Back at Commerce Secretary Wilbur Ross’ confirmation hearing in February, for example, he told senators that a combination of tax reform, a more self-sufficient energy policy, and increasing exports would do the trick.
“Combine those and get a fraction of a per cent of growth from each, and we’ll see the numbers we’re talking about,” he said. He, of course, was talking about 3%-4%. That’s what growth was in the 1980s when these men were young, so that’s what they think it should be today.
But that’s not how this works.
GDP growth is a function of how many workers enter the workforce and how productive those workers are. It has nothing to do with energy production, or how much we export, or how much we bank and borrow — unless that manages to bring in more workers or boost the amount of output each worker produces.
“The problem for the Trumpians is that we’ve had eight years of recovery,” Lee Branstetter, a professor of economics at Carnegie Mellon University, told Business Insider months ago. “Now, unemployment is well below 5%, and there’s just not a lot of slack in the US labour market. … It’s essentially mathematically impossible to get the growth they’re talking about.”

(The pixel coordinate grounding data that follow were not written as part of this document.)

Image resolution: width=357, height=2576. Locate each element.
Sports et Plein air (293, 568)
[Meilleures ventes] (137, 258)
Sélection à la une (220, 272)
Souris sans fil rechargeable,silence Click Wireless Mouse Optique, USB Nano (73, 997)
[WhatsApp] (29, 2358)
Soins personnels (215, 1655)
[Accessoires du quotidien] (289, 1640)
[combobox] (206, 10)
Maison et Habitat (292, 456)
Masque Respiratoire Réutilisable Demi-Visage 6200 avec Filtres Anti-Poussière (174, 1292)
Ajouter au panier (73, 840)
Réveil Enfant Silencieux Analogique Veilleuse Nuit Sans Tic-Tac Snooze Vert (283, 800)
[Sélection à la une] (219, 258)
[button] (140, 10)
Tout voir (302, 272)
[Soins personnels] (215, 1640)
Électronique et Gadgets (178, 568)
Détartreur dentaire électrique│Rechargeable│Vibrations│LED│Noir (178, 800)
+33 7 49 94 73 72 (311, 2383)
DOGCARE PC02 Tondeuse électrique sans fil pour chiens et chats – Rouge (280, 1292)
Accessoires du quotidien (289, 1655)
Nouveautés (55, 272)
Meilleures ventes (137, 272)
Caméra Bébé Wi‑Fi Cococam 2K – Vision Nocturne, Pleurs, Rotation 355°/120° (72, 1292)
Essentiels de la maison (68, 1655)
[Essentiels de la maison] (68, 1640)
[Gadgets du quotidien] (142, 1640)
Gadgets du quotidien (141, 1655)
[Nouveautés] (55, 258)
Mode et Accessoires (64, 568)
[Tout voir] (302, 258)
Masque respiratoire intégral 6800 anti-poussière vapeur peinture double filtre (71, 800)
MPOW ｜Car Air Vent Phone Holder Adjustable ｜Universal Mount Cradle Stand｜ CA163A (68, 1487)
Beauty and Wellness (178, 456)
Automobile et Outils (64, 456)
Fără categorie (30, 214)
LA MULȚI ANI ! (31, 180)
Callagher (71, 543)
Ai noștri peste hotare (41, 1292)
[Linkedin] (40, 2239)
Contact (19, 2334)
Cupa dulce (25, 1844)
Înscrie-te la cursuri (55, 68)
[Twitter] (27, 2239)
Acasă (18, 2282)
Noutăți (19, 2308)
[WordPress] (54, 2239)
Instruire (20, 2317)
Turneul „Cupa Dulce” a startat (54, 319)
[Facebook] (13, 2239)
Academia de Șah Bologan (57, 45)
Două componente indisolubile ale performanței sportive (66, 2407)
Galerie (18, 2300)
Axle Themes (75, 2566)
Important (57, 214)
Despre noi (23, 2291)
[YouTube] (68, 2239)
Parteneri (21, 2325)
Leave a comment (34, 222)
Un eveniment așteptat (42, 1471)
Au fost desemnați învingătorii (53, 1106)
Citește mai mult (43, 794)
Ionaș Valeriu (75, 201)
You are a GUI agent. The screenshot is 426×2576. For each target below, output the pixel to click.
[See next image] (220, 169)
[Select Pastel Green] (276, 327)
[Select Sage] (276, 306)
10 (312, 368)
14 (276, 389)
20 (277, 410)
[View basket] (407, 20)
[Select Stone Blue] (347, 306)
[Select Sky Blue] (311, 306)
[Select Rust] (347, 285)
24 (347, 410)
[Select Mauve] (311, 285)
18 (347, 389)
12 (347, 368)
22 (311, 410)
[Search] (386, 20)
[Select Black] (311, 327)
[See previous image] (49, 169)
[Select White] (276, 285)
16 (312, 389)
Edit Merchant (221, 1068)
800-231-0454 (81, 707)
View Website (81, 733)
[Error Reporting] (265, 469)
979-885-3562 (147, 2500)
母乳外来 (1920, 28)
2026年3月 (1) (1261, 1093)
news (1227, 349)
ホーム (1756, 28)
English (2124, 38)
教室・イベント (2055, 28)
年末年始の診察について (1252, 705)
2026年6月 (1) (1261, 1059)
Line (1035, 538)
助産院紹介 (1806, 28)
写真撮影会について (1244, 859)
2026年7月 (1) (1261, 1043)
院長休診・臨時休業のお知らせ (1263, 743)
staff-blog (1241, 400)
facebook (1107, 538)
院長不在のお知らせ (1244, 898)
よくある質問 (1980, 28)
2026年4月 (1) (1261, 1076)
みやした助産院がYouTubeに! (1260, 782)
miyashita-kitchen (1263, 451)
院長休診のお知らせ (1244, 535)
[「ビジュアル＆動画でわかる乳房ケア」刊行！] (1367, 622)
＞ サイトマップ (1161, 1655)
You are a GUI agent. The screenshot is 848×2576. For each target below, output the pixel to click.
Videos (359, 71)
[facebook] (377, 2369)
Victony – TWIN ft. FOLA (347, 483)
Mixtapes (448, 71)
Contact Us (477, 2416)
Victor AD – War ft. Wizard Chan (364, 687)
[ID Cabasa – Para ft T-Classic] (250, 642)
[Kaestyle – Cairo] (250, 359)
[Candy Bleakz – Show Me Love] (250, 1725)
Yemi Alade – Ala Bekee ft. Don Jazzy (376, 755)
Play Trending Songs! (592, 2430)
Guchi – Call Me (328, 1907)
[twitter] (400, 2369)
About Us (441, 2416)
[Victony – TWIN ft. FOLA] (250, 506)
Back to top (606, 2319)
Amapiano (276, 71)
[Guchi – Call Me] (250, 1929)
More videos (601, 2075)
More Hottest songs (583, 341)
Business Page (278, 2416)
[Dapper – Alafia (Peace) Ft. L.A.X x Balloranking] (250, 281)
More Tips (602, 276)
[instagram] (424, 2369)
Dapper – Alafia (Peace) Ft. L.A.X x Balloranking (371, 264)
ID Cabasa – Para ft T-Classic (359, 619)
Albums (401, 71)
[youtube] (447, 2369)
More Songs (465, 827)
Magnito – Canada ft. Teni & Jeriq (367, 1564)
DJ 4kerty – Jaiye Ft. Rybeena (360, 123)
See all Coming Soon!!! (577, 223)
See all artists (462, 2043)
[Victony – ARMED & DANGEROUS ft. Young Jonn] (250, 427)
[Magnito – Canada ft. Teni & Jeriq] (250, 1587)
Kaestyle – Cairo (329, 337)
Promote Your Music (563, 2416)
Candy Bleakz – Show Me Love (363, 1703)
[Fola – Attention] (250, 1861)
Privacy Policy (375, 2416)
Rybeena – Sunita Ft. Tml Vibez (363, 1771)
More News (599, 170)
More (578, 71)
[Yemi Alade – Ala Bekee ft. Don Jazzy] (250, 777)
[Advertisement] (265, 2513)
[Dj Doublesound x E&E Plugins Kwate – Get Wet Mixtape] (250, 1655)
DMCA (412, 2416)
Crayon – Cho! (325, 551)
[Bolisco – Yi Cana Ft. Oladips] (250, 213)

Branstetter is talking about challenges completely beyond the government’s control, like demographics. Baby boomers are getting older and leaving the workforce, and the generation set to take their place, Generation X, is not as big. And immigration has slowed, which is another impediment to adding new workers to the economy.
Looking at the economy from a different angle, workers aren’t just workers — they’re consumers, and consumption is what our economy is based on. It’s based on filling up your gas tank, taking your kids to Disney World, and spending money at restaurants. It’s based on a lot of people doing that, and economic growth largely relies on more and more people doing more and more of these things.
(Sidenote: This is why immigration is key. It brings us more workers even if the demographics aren’t working in our favour.)
“Back in the ’80s, baby boomers were coming into the labour force, and many women were entering the workforce for the first time, too,” Branstetter said. “That resulted in the workforce increasing by 1.7%, and because of technological advancement, productivity growth was running at about 1.7% as well.”
But that isn’t happening now. It’s a different world, but Hensarling thinks that if he unleashes Wall Street it can take us back to where we were.
Or maybe he doesn’t, and what’s really at play here is the fact that his biggest industry donors are insurance, banks, and real estate firms.
Honestly the latter would make more sense.